The Sleep Blanket, Mark 2
[originally posted as a thread on Twitter]
The Sleep Blanket, Mark 2

A visualization of my daughter's sleep pattern from birth to her first birthday. Crochet border surrounding a double knit body. Each row represents a single day. Each stitch represents 6 minutes of time spent awake or asleep #knitting #crochet #dataviz

The blanket is 46.5" wide and 52" tall. To accommodate the transition to the crochet border, I added a few rows and columns of knitting around the grid of the visualization for a total of about 3,000 crochet stitches and 185,000 knit stitches
Averaging at just over 5 rows per day, I finished the knit portion in 73 days. It took a few days to clean up some untidy edges and add the crochet border, both of which were incredibly tedious and fiddly. From start to finish, it took 83 days to complete the blanket

The sleep data was collected using the @BabyConnect app. I exported sleep events as CSVs and converted them to JSON to make it easier to transform and manipulate. This let me generate visualizations at any scale and access individual sleep events with JavaScript and Python

This time around, I decided to knit the entire blanket at once instead of knitting smaller panels to stitch together. This saved me about a week of tidying edges and while the seams are very inconspicuous, I definitely prefer the look of a single continuous piece of knitting
Making it in one piece did present some challenges. To start, I had to cast on 492 stitches and at 4' wide, it was pretty manageable at first but it got big pretty fast. It was a little bulky but luckily I was mostly carrying it between my desk and the couch

My old pattern tracker was designed for smaller pieces so I had to rebuild it from the ground up. It was an interesting challenge trying to display all the blocks of colors in a way that was easy to read and not always lose my place
https://lagomorpho.com/patterntracker/m2/

I designed it long before I had any stitches on needles so I had to scramble to make some changes a few days into knitting. It runs significantly better than the old tracker and can scale to pretty much any size
I also added a progress tracker to log my pace and projected completion date. This was both motivating and very daunting, especially at the start, but it saved me from doing this math in my head at the end of every row

To help transfer the pattern onto the needles, I placed markers every 10 stitches using different colors to indicate how far along it was on the row. This let me quickly and accurately place markers to indicate where the yarn color changed

This worked great for the simpler rows towards the bottom but as the pattern got more complex, there were just more and more markers I had to place. There were parts of the blanket where I had well over 50 markers on the needles

And still, I managed to make mistakes

So. Many. Mistakes. Some were easily fixed in the next pass. Others required more attentive surgery to fix. I had to tink a few rows and only once did I resort to frogging about 10 rows because I'd accidentally duplicated a row

To my credit, almost all the mistakes I made were in accurately transferring the pattern. The number of technical knitting mistakes I made like dropped or inverted stitches was in the single digits. It was nice to see some evidence that I was just getting better at knitting
I made a few changes to my technique so knitting started feeling more effortless and efficient. When I started, it took almost an hour to finish a row. By the end, I could do one in 20 minutes. I guess it's hard to avoid improving at something you do for several hours a day
As I was barreling towards the end of the project, I was simultaneously anxious to finish it and sad that it would be over soon. I realized that this would probably be the last time I would make one of these blankets
I'm getting close to the end of a big project and it's weird how having the finish line in sight makes working on it at the same steady pace almost unbearable.

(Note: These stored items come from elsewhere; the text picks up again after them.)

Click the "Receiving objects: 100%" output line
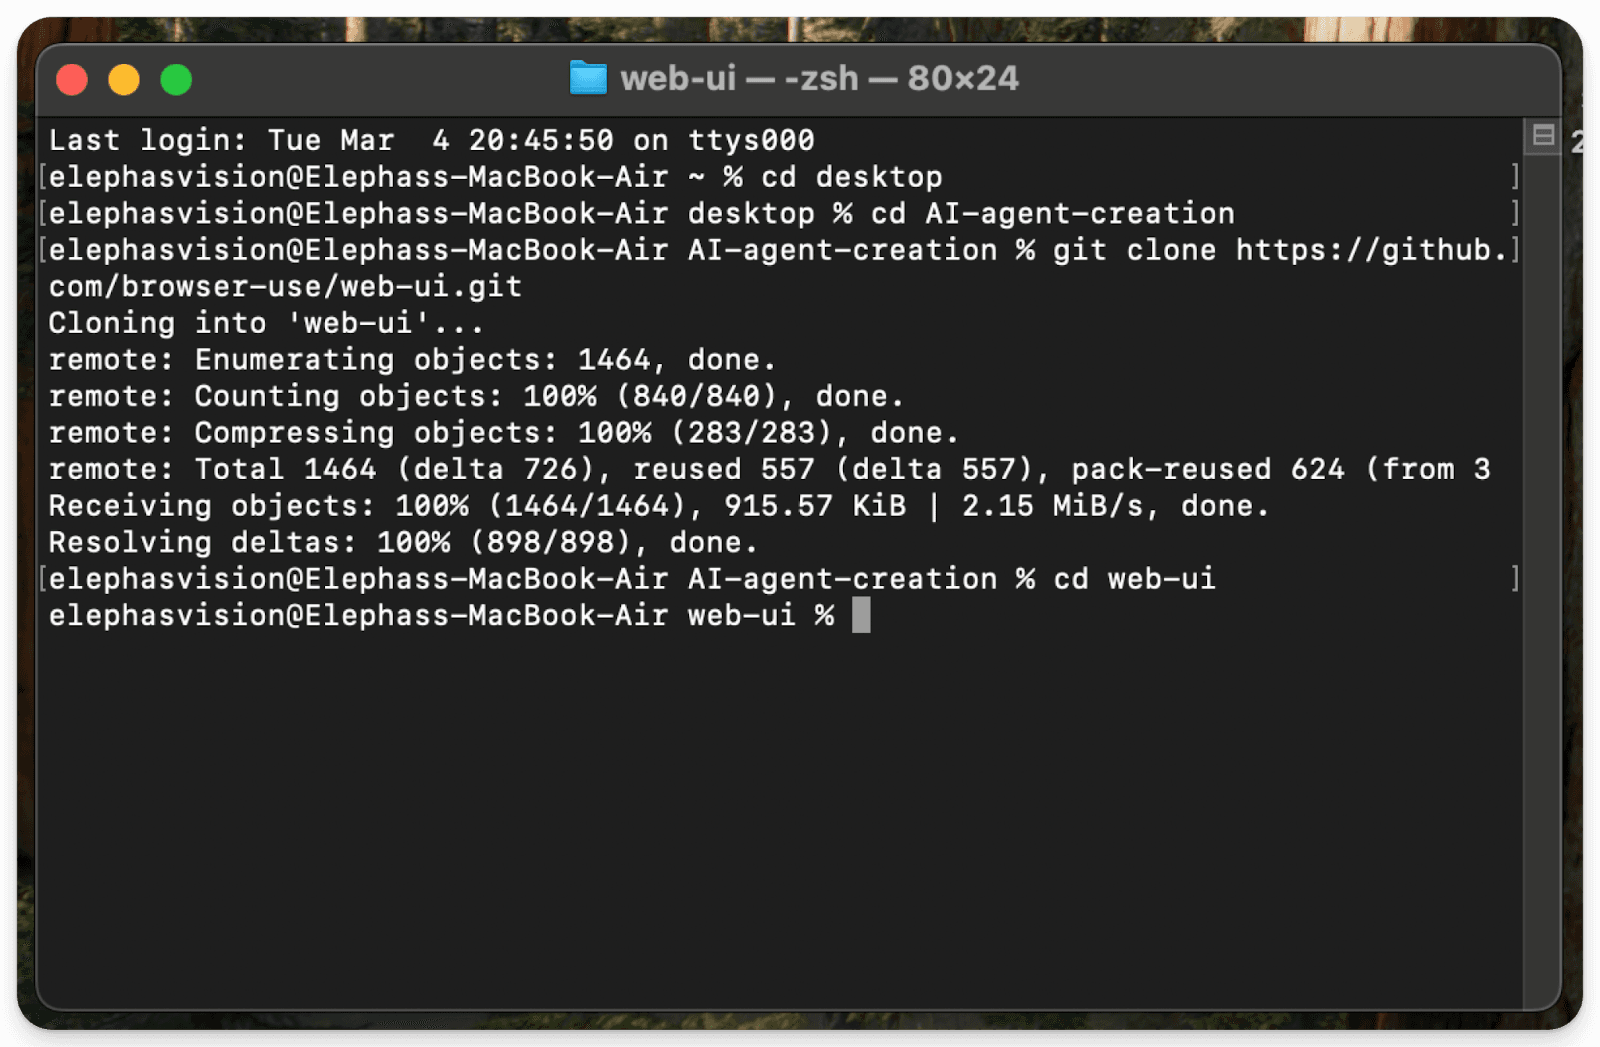The image size is (1600, 1047). click(658, 506)
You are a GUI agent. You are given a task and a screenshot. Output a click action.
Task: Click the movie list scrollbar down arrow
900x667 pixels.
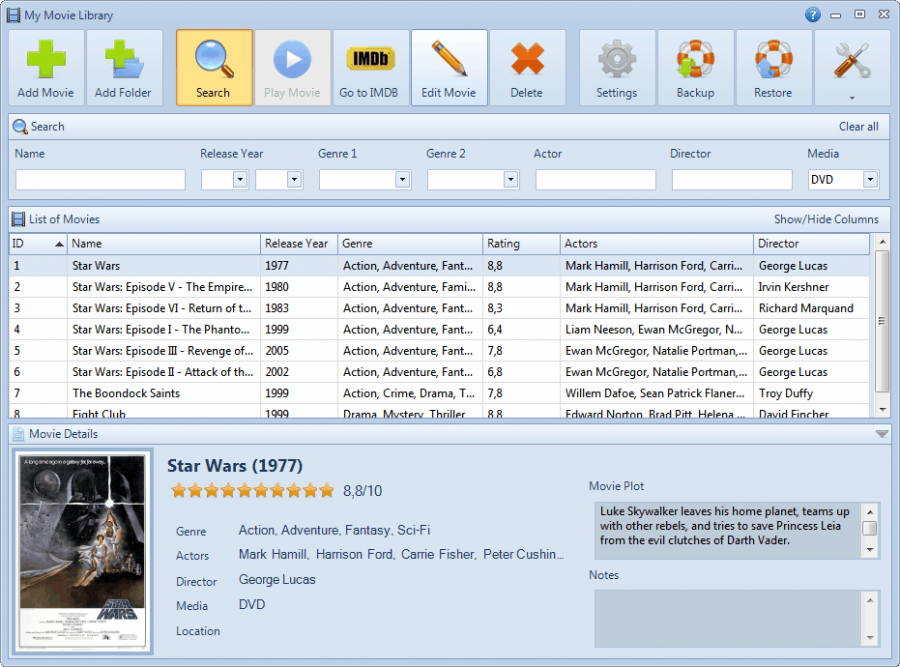pyautogui.click(x=881, y=409)
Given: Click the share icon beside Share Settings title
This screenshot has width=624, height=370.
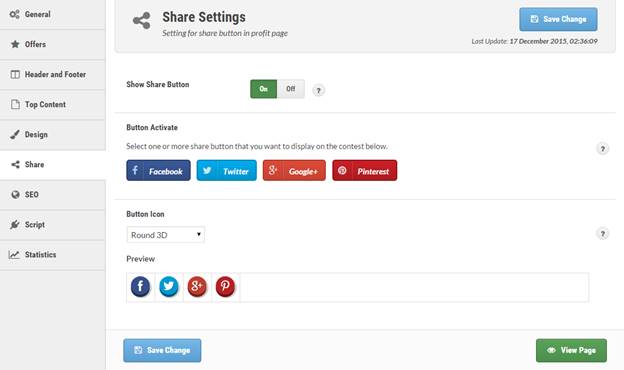Looking at the screenshot, I should (x=142, y=21).
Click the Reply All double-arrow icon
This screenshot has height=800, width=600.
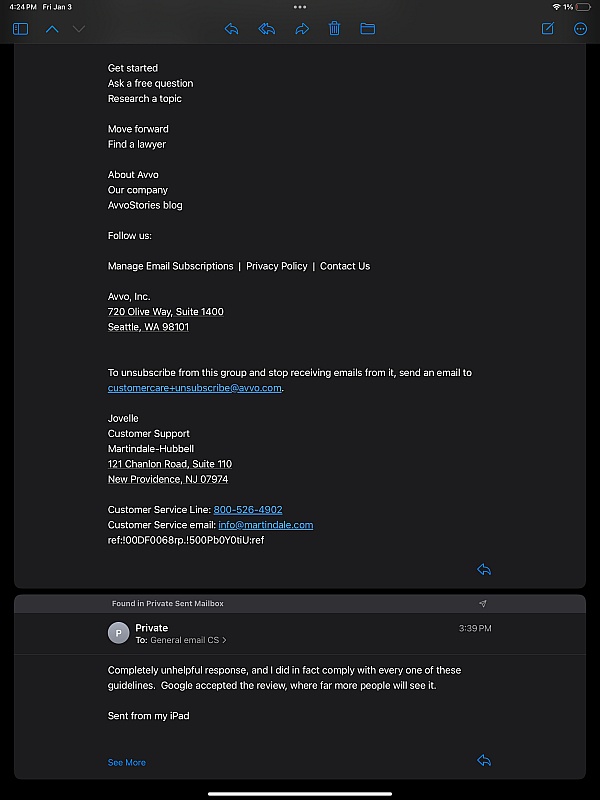coord(267,29)
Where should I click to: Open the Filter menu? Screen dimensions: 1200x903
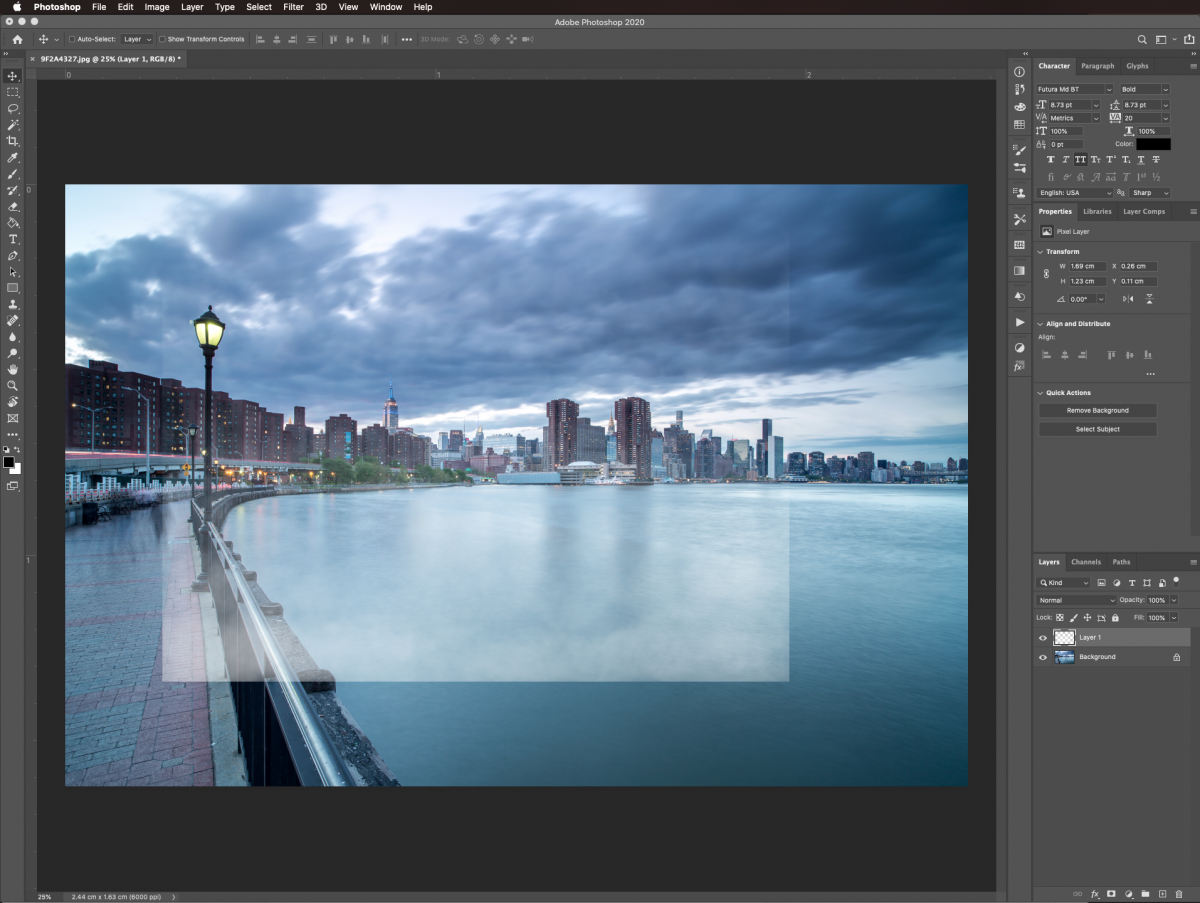[293, 7]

And at the same time I'm already nostalgic and sad that soon I won't be working on it anymore.
Still, it was a relief to bind off the last stitch, and tuck away all the loose ends. I'd had it folded up in my lap for so long and was so used to looking at it up close that it honestly stunned me when I finally laid it out and saw it as a completed blanket
Looking at it side by side with my son's blanket, it's really striking to see how different the patterns are despite both having the same progression of chaos coalescing into distinct naptimes
The part that stands out the most is the incredibly consistent bedtime we were able to enforce because my son had his routine in place already. The consequence of this consistency was that my daughter would get up and be AWAKE every day around 4am

It was exhausting at the time but I think fondly of this period where I got dedicated time alone with my daughter every morning. We spent most of it watching @dontrythis making stuff on YouTube but it would always end with her falling asleep on me for her first nap of the day
When I finally gave the blanket to her, she seemed mesmerized by the pattern at first and was inspecting it carefully but soon she was rolling around on it and pretending to take a nap and then jumping from section to section yelling “Purple!" with each hop

At one point she paused and stood staring down at her feet. I could see her wiggling and pressing her toes into the blanket. I ran my hand across the fabric and pressed down on it too. It felt really nice.